A cartoon character named Pogo made the observation, “We have met the enemy and he is us.” Entire books have been written about this topic and how our own thoughts and actions can sabotage forward progress. This is as true at age 60 or 70 as it is for someone in their 20’s or 30’s. This is why it is helpful for you to write your own story in a way that serves you best.
Do you know people who are quick to tell the story (in excruciating detail) of how people or circumstances have conspired to hold them down? They may not use these words, but that’s the implication. Their story is one of lack, misfortune and bad luck. Sometimes, they live in a nice house, have a good family and seem to be in great health. Yet their story is about what they are lacking, not all the good stuff they have.
It’s funny how individuals can go through exactly the same circumstances but tell the story in a completely different way. One person has a negative experience and carries it with them as an example of why they never fulfilled their dreams. Another person takes even the most unfortunate of circumstances and rewrites their story in such a way that it serves as rocket fuel to propel them to success and happiness.
A great example of the latter type of person is John O’Leary, author of the highly-rated On Fire: The 7 Choices to Ignite a Radically Inspired Life. John has the unique distinction of having been burned over 100 percent of his body in a house fire he accidentally started as a child. Yet, you will not hear a more positive and forward-thinking individual. I do recommend John O’Leary’s book because it truly has the potential to change your life.
Here are seven tips to write your own story in a way that is empowering and compelling.
1. Be the director. In his comedy, As You Like It, William Shakespeare wrote: “All the world’s a stage and all the men and women merely players.” If this is correct, then you don’t want to be just a player/actor in your life story – you want to be the director. As a director, you are not a victim, because you have control over the script. And if you don’t like the way a script is going for your character, you edit the script or write a new one.

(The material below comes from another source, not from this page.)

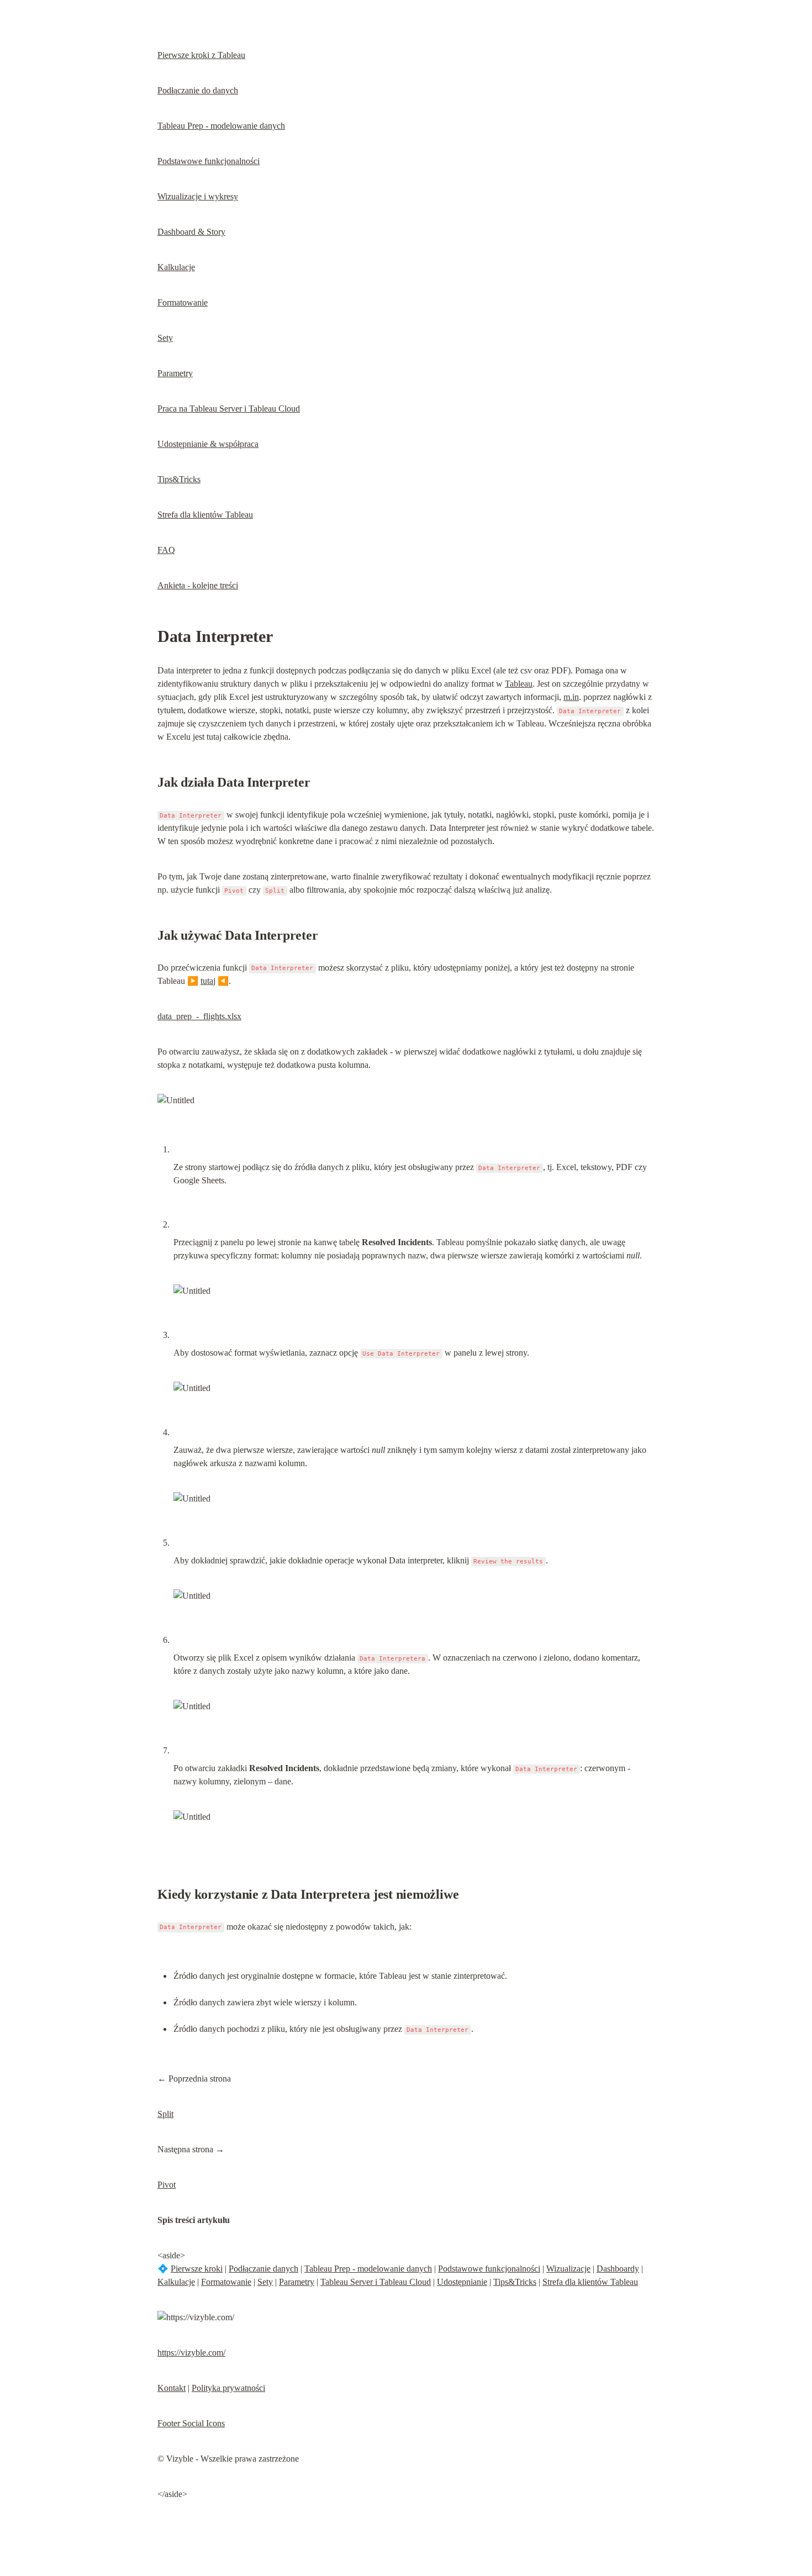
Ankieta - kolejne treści (197, 585)
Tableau (518, 683)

2. Embrace the failure. If your existing story involves failure of some type, join a very large club. In fact, almost all great successes faced some type of early failure. Here is an article about how six extremely successful people dealt with big failure earlier in life. As one example, Walt Disney was fired from the Kansas City Star because his editor felt he “lacked imagination and had no good ideas.” Obviously, Mr. Disney did not accept what his editor said and wrote his own story – a good example of being the director, not just the actor.

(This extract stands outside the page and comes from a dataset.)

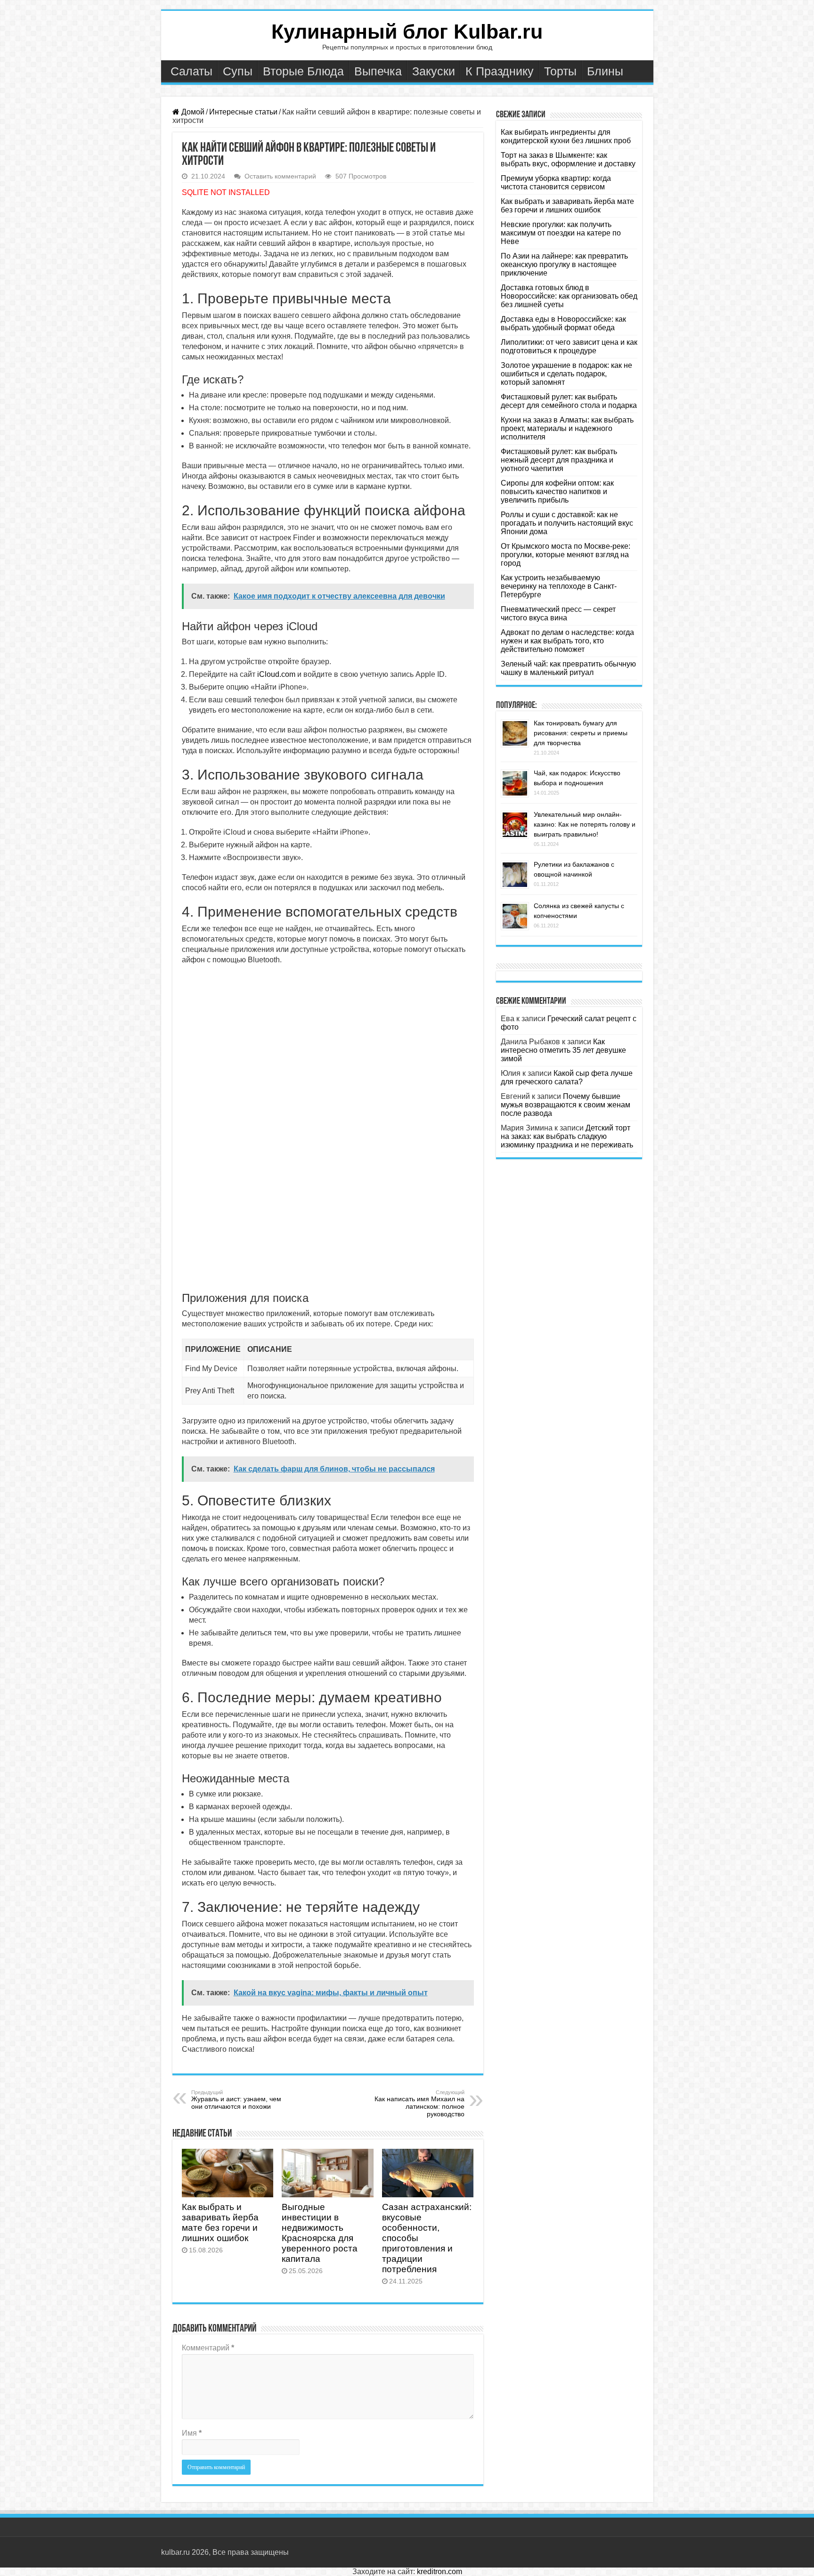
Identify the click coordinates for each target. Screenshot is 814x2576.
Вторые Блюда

3. Shift your focus. One of the problems with a “woe is me” type of story is that it focuses on what is missing, what you lack, and the unfortunate circumstances you have been faced with. Life is so much better when we all realize that is more important to “Want what you have” and not “Have what you want”. As this graphic shows, you can expect the best but do not be attached to a specific outcome.
4. Practice selective memory. Famed psychologist Carl Jung made the observation, “What you resist not only persists, but will grow in size.” If you recycle bad memories, they will grow and possibly consume you. For example, if someone wounded you along the way (ex-spouse, boss or friend) and you constantly talk about this or replay the injustices – they will become magnified and impact you in negative ways that you can’t even imagine. Surely there were some good things that happened along the way…remember those, talk about those, and let the bad stuff fade into the recesses of your memory.
5. Choose the positive option. Isn’t it true that much of what happens to us can be looked on retrospectively as having some benefit? You lose a job and find a better one. Your partner breaks up with you and you find your soulmate. You suffer childhood trauma and use that experience to propel you to be a better parent and role model. The list goes on and the point is that when given a choice of whether to adopt the negative or positive view of a situation, the positive choice is often more accurate and productive.
6. Realize that your past is not your future. As Mark Twain said, “I’ve had a lot of worries in my life, most of which never happened.” People worry that their past dictates their future and the truth is, the more you dwell on the past, the more likely this will be a self-fulfilling prophecy. Yet, many people achieve great things even from dire circumstances.
7. Be kind to yourself. Perhaps the best reason to write a new story is because that is the nice thing to do. You deserve to feel good about yourself and present your best self to others. And yes, you deserve it.
Just to be clear, when I suggest that you write your own story, I don’t mean that you make a bunch of stuff up or create a fictionalized fantasy of your life. Rather, I urge you to minimize the negative, accentuate the positive, and whenever possible, view your actions and circumstances in the best possible light.